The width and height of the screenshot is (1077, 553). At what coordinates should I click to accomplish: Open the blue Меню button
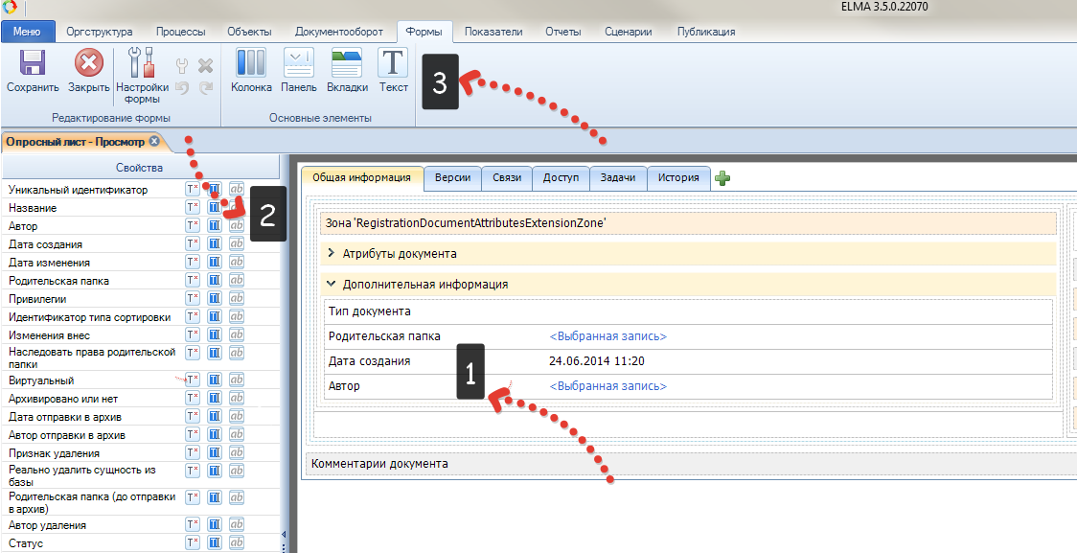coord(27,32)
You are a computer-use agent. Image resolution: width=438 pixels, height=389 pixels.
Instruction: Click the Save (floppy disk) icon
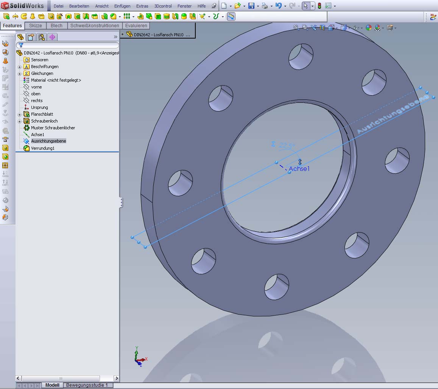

******

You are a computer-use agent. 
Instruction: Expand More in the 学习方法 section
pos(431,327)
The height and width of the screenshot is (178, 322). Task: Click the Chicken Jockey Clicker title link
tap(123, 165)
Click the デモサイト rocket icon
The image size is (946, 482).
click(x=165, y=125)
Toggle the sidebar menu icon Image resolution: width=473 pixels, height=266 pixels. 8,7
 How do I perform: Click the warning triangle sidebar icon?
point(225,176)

******

** YOUR TASK **
All lines that contain the word "computer" must be copied from the records above.

** SOLUTION TO THIS TASK **
You are a computer-use agent. Image resolution: width=438 pixels, height=389 pixels.
You are a computer-use agent. 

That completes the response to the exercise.